Data breaches have been on the rise ever since the inception of the HITECH Act. Organizations in the past have been required to be transparent about any breaches, such as unwarranted disclosures of confidential patient health information.
Credible research from a leading information security group has revealed that the year 2014 may be the worst year for healthcare information security. This has been in part, attributed to the vulnerability of government websites such as ‘healthcare.gov’.
The group called Experian, had the following to say about breaches in data, “”The volume of IPs detected in this sample can be extrapolated to assume that there are millions of compromised healthcare organizations, applications, devices and systems sending malicious packets from around the globe.”
Major attention is usually given to the usual occurrences such as hacks and attempts of thievery, whereas the attention should also be focused towards acts of carelessness such as hardware that is lost or stolen, non-encrypted computer databases, lack of internet security software and papers containing confidential and crucial patient health information left unattended at public places.
There is a dire need for mass awareness about the repercussions of mismanagement of healthcare data.
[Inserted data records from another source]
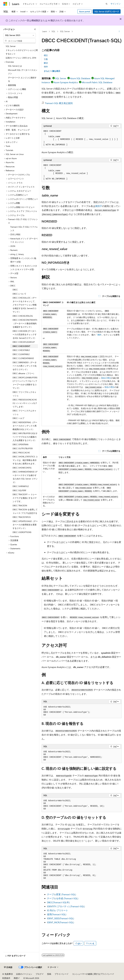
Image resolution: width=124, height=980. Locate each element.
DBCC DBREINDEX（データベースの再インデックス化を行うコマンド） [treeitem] (24, 366)
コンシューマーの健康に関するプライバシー (92, 974)
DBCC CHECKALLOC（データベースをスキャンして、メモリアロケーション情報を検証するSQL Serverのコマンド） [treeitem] (24, 305)
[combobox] (19, 35)
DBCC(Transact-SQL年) (58, 902)
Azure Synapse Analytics (66, 82)
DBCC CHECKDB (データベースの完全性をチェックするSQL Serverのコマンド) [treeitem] (24, 334)
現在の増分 (106, 378)
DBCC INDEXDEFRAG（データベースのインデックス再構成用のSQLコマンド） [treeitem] (25, 426)
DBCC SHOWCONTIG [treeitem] (22, 468)
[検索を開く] (107, 4)
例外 (46, 67)
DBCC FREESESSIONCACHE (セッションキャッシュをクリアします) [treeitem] (25, 403)
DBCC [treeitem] (15, 290)
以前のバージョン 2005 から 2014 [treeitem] (21, 57)
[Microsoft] (5, 4)
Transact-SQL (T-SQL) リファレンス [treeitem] (24, 229)
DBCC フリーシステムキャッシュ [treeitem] (24, 412)
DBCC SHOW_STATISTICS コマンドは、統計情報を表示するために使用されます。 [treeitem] (25, 460)
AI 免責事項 (7, 974)
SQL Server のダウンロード (107, 11)
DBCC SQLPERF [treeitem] (19, 490)
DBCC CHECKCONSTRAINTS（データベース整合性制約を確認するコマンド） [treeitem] (25, 323)
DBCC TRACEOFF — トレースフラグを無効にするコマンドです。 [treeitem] (25, 498)
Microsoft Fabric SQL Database (97, 82)
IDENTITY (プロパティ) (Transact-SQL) (66, 906)
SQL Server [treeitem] (11, 46)
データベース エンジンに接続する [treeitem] (22, 79)
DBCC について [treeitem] (19, 294)
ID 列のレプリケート (57, 910)
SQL (53, 31)
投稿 (49, 974)
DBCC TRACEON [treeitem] (20, 505)
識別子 (99, 206)
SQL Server (65, 31)
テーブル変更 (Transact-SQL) (62, 894)
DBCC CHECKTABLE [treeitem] (21, 350)
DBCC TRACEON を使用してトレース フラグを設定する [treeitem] (25, 511)
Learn (45, 31)
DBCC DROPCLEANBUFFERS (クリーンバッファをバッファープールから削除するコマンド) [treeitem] (25, 383)
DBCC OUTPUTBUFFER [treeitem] (22, 448)
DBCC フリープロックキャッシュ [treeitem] (24, 394)
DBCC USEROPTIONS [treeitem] (22, 532)
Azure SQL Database (80, 78)
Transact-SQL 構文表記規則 (59, 103)
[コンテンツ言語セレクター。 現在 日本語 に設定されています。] (8, 967)
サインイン (116, 3)
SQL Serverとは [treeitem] (15, 66)
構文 (46, 55)
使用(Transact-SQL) (57, 914)
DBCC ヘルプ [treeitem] (18, 418)
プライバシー (60, 974)
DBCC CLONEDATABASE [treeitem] (23, 358)
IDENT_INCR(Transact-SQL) (60, 922)
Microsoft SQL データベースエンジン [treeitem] (22, 72)
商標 (16, 978)
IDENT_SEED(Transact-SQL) (60, 918)
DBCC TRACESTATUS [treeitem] (22, 517)
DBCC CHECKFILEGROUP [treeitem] (24, 342)
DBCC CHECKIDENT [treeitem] (21, 346)
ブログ (38, 974)
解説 (46, 63)
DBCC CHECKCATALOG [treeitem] (22, 316)
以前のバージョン (24, 974)
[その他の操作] (119, 32)
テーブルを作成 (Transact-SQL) (63, 898)
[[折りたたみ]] (35, 29)
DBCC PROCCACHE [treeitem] (21, 452)
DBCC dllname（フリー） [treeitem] (24, 373)
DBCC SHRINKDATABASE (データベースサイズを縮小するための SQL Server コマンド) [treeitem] (25, 477)
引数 (46, 59)
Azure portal (84, 11)
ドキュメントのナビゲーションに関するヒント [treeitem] (22, 52)
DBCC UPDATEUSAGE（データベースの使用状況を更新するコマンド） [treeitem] (25, 525)
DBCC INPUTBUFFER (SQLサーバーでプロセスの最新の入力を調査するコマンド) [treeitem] (25, 437)
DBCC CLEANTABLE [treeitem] (21, 354)
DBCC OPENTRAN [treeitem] (20, 444)
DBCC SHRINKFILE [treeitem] (21, 486)
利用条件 (6, 978)
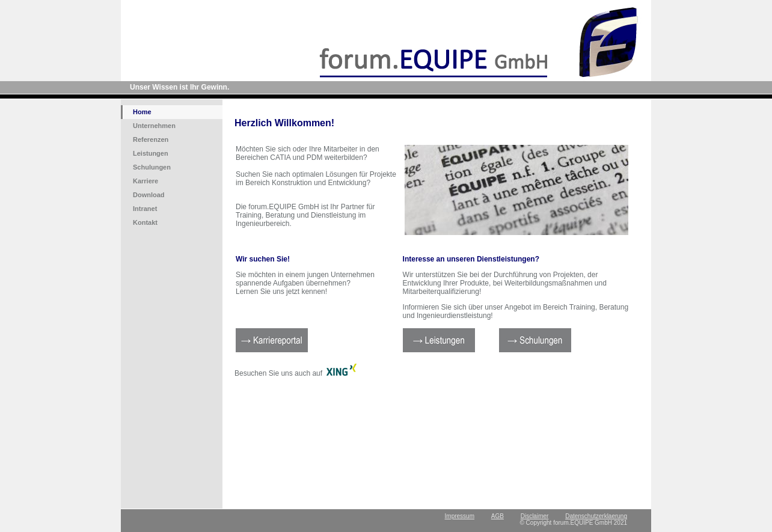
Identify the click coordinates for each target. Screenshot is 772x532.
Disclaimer (535, 516)
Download (149, 195)
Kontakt (145, 222)
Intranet (145, 209)
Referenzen (150, 139)
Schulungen (152, 167)
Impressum (459, 516)
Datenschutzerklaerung (596, 516)
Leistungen (150, 153)
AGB (497, 516)
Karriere (146, 181)
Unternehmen (154, 126)
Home (142, 112)
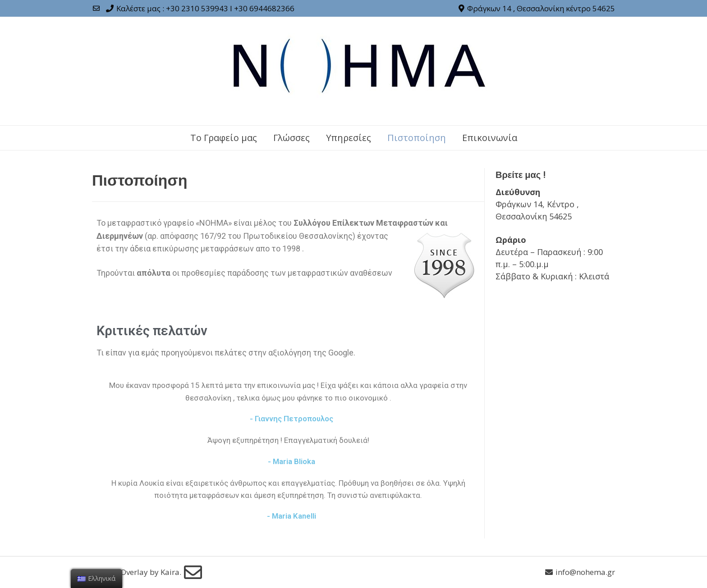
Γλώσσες (291, 137)
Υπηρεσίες (349, 137)
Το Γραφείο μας (224, 137)
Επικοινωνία (490, 137)
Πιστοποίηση (417, 137)
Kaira (170, 572)
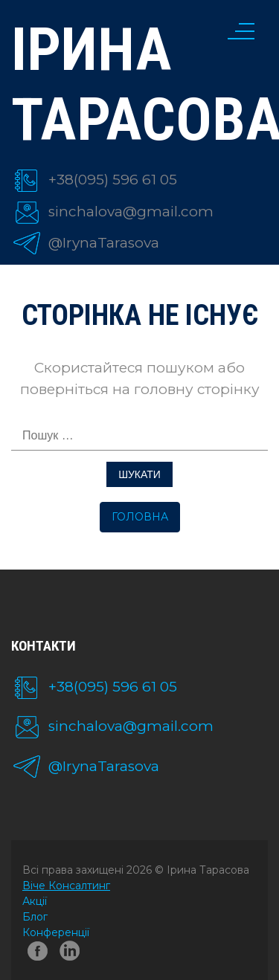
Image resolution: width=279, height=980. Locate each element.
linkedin (72, 954)
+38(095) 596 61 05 (112, 179)
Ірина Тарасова (139, 85)
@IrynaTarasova (103, 242)
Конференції (56, 932)
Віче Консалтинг (66, 886)
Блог (35, 917)
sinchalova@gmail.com (131, 211)
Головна (140, 517)
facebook (38, 954)
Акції (34, 901)
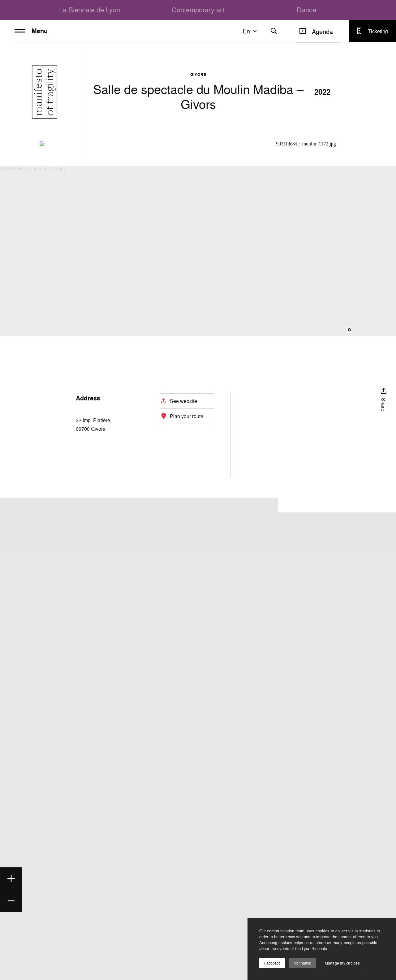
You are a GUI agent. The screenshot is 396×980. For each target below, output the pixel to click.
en (251, 31)
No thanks (302, 963)
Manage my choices (342, 963)
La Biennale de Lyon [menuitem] (89, 10)
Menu (31, 31)
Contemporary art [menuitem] (198, 10)
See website (183, 401)
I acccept (272, 963)
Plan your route (186, 416)
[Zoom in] (11, 878)
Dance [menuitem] (306, 10)
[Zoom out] (11, 900)
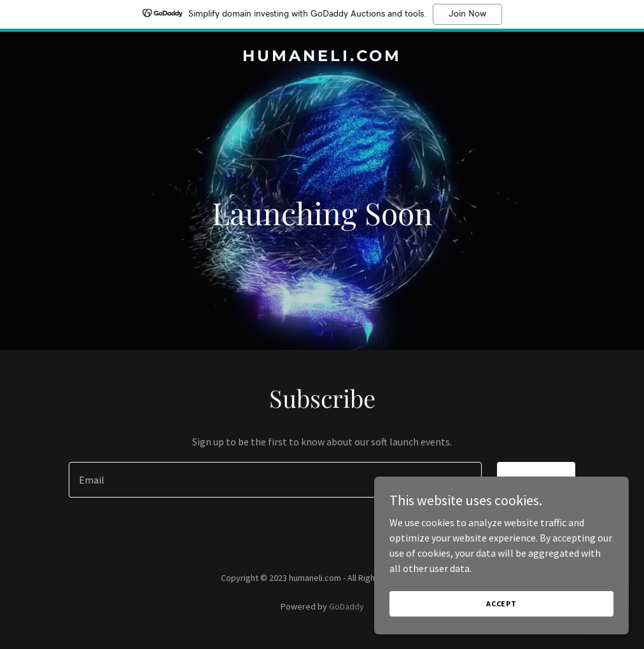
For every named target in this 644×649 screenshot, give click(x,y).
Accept (501, 603)
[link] (322, 57)
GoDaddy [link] (346, 606)
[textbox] (275, 480)
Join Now (467, 14)
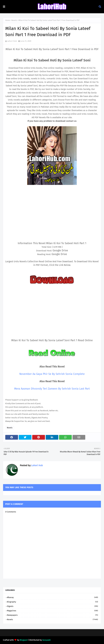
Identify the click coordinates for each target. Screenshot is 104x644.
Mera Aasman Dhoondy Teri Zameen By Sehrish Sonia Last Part (52, 388)
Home (7, 20)
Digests (52, 606)
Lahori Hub (12, 41)
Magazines (52, 610)
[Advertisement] (52, 217)
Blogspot (24, 640)
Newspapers (52, 615)
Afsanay (52, 597)
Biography (52, 602)
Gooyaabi (47, 640)
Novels (14, 20)
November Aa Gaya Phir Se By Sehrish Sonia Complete (52, 374)
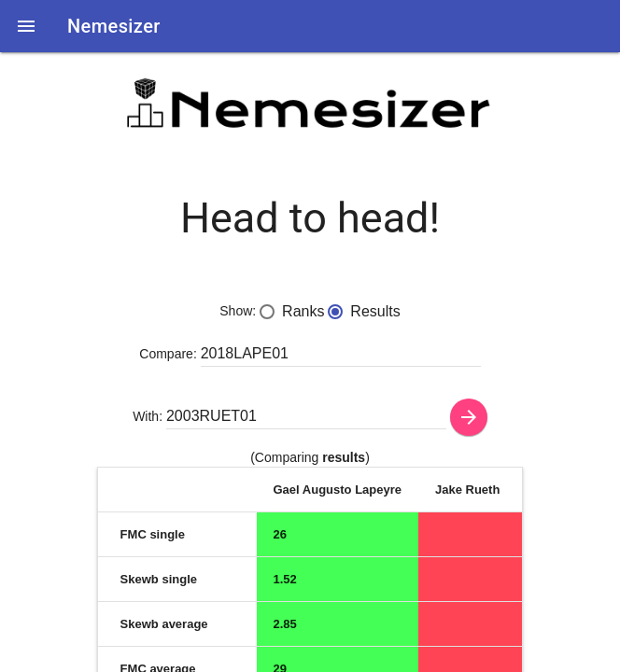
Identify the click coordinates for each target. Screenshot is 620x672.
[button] (26, 26)
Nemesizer (114, 26)
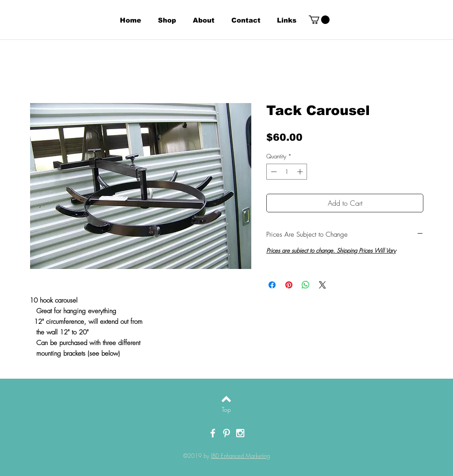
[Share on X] (322, 285)
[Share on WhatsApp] (306, 285)
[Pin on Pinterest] (289, 285)
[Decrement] (273, 172)
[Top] (226, 410)
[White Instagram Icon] (240, 433)
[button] (319, 19)
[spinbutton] (287, 172)
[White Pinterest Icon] (226, 433)
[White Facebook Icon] (213, 433)
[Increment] (301, 172)
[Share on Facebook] (272, 285)
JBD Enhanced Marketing (240, 456)
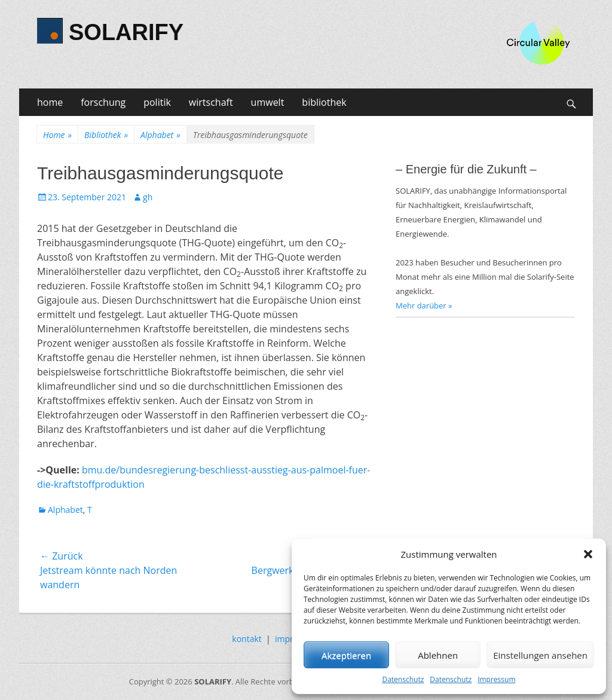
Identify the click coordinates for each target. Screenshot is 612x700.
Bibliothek (106, 135)
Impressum (496, 679)
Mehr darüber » (424, 305)
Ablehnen (437, 655)
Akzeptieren (346, 655)
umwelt (268, 102)
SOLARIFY (126, 32)
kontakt (246, 638)
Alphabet (160, 135)
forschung (103, 102)
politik (157, 102)
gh (148, 197)
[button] (588, 554)
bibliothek (324, 102)
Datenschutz (403, 679)
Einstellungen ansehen (540, 655)
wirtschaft (211, 102)
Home (57, 135)
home (50, 102)
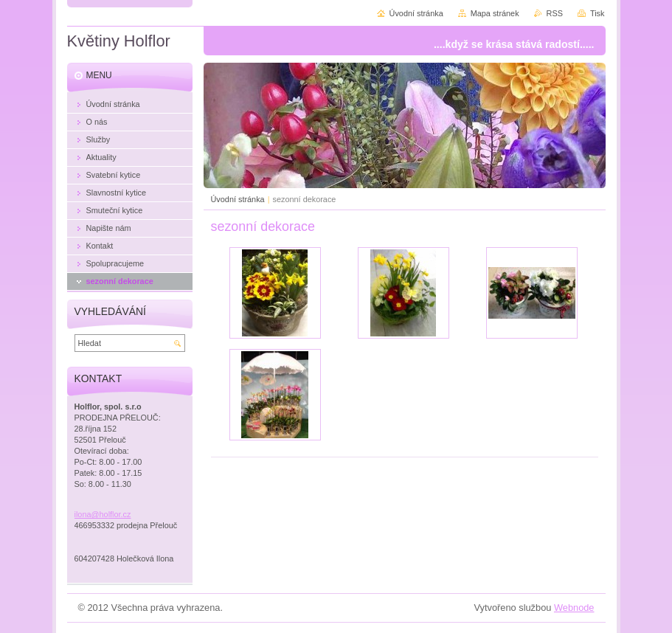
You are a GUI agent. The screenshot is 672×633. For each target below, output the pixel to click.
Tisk (597, 13)
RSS (555, 13)
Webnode (574, 607)
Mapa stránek (495, 13)
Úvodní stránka (238, 199)
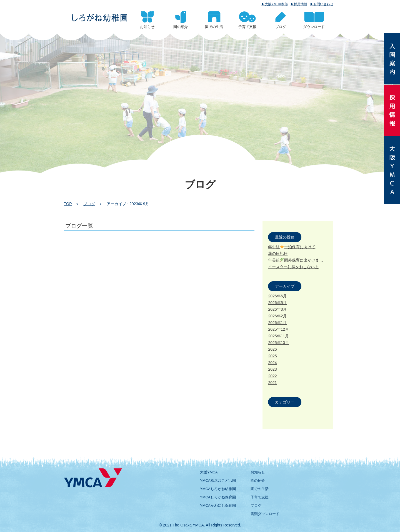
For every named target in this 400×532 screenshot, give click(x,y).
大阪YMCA (209, 472)
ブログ (89, 204)
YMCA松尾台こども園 (218, 480)
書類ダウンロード (265, 514)
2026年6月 (277, 296)
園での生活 (259, 489)
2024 (272, 363)
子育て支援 (259, 497)
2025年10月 (278, 343)
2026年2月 (277, 316)
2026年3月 (277, 309)
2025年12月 (278, 329)
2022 (272, 376)
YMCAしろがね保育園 (218, 497)
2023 (272, 369)
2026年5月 (277, 303)
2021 (272, 383)
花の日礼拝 (278, 254)
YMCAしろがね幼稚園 (218, 489)
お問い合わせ (323, 4)
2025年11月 (278, 336)
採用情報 (301, 4)
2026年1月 (277, 323)
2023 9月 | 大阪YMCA (100, 18)
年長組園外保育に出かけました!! (299, 260)
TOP (68, 204)
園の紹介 (258, 480)
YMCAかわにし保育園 (218, 505)
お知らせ (258, 472)
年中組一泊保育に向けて (292, 247)
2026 (272, 349)
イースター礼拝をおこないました (299, 267)
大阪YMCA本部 (276, 4)
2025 (272, 356)
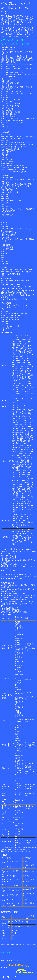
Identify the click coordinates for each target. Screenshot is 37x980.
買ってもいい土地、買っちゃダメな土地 (15, 44)
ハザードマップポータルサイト (12, 40)
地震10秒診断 (6, 952)
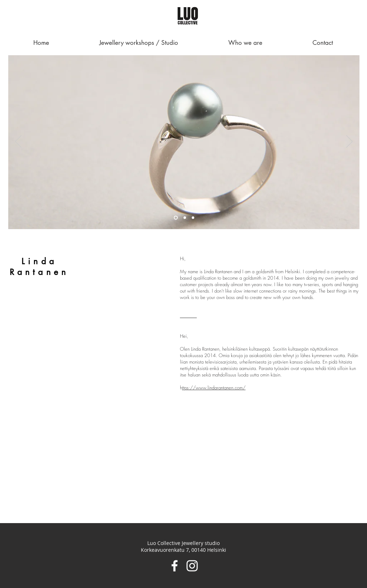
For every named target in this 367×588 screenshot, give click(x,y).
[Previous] (18, 142)
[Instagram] (192, 566)
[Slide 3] (193, 218)
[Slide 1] (176, 218)
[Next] (349, 142)
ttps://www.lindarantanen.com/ (214, 388)
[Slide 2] (185, 218)
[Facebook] (175, 566)
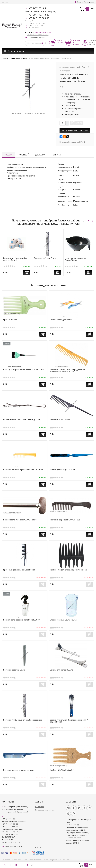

People do not realize how integral the safety of healthcare information is to the industry as a whole.
For people to start taking the security of healthcare data seriously there are a number of steps that can be taken.
Recently, a report estimated that around 50,000 events of malicious nature took place between the last quarter of 2012 and the last quarter of 2013. Stats like this show how far the threat has penetrated and how people keep on ignoring it. Part of the problem is that data security is not being taken as seriously as it should. People believe that installing mere antivirus software on the computer will keep all of their files, folders and databases secure and no one would be able to hack into the system, whereas there should be numerous physical and administrative safeguards as well.
Healthcare regulatory bodies and healthcare security enforcement agencies should start using traditional above-the-line marketing methods such as print, radio and electronic advertisement to increase awareness and list preventive measures for data security such as keeping different passwords, locking the computers, and have encrypted databases to name a few.